The robotic esophagogastrectomy allows the surgeon to do all this using small abdominal and chest incisions as opposed to multiple large abdominal and chest incisions made with the traditional surgical method.
“The robotic esophagogastrectomy procedure improves the chance of survival, by decreasing the morbidity of the operation for our patients,” said Dr. Saeid Khansarinia, the cardiothoracic surgeon at Piedmont Atlanta who performed Ritchie’s surgery alongside general surgeon Dr.

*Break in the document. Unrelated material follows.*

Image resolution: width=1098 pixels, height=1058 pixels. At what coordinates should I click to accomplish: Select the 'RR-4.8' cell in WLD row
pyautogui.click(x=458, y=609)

Kevin McGill in a statement.
Ritchie said his bout with cancer has led to a closer walk with God and an opportunity to spend the rest of his life in a way that honors how grateful he is to be a success story.
Richie said Thanksgiving holds an even bigger significance given his health problems.
But enjoying the holiday season with his wife of 19 years, Jan, his four children and his three grandchildren is more than he could ever hope for.
“I’m thankful that I can stay here with my wife and family,” Ritchie said.
Ritchie said the support of his family and his church, Woodstock Christian Church has helped him build his faith and weather the storm of his ordeal.
“God gave me a double blessing,” Ritchie said. “I couldn’t ask for a more supportive wife and family and church that have lifted me up through prayer and encouragement.”
Ritchie said in a society where people often forget to give thanks for the good in life, his story of survival serves as a testament to be grateful.
“You only go around once in life, and it doesn’t really last long if you think about it,” Ritchie said.